_TEXTO_
----------------------------------------

En parte se puede comprender desde que la misma carrera demanda bastante inversión en laboratorios y equipos, además que durante años, no hubo un panorama político favorable para el desarrollo de esta área, debido a los constantes estancamientos surgidos en torno a un punto muy polémico en la biotecnología como lo son los organismos genéticamente modificados – OGM.
La situación de los jóvenes profesionales en biotecnología en Kenia ilustra una paradoja dolorosa: el país aspiraba el 2003 a convertirse en una nación industrializada, pero invierte apenas el 0,1% de su PIB en investigación y desarrollo, lo que limita severamente la formación de recursos humanos calificados y la producción de conocimiento propio. Esta falta de inversión se traduce en laboratorios desactualizados, bibliografía científica obsoleta y una escasez crónica de fondos para proyectos de investigación, obligando a los estudiantes a depender de financiamiento externo o a abandonar sus estudios.

----------------------------------------

_FRAGMENTOS DE DATOS_
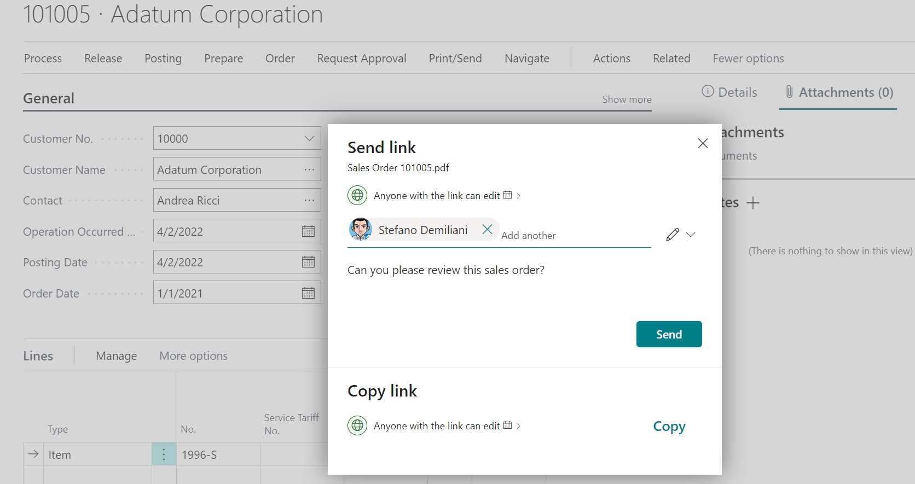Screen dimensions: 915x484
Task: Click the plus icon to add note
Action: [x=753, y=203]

----------------------------------------

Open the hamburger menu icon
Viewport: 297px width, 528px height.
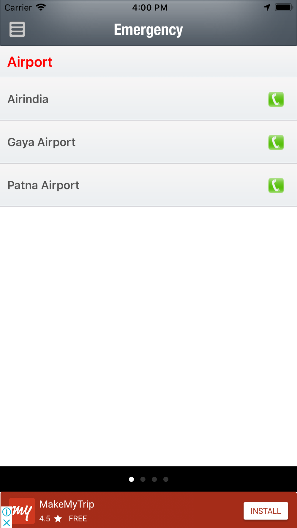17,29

----------------------------------------

_ACTIVIDAD 1_
Según el texto, ¿qué porcentaje de su PIB invierte Kenia en investigación y desarrollo?
_ACTIVIDAD 2_
Reproduce, por favor, un pasaje del texto: empieza en las palabras "La situación de" y detente después de "abandonar sus estudios.".

_SOLUCIÓN 1_
Apenas el 0,1% de su PIB.

_SOLUCIÓN 2_
La situación de los jóvenes profesionales en biotecnología en Kenia ilustra una paradoja dolorosa: el país aspiraba el 2003 a convertirse en una nación industrializada, pero invierte apenas el 0,1% de su PIB en investigación y desarrollo, lo que limita severamente la formación de recursos humanos calificados y la producción de conocimiento propio. Esta falta de inversión se traduce en laboratorios desactualizados, bibliografía científica obsoleta y una escasez crónica de fondos para proyectos de investigación, obligando a los estudiantes a depender de financiamiento externo o a abandonar sus estudios.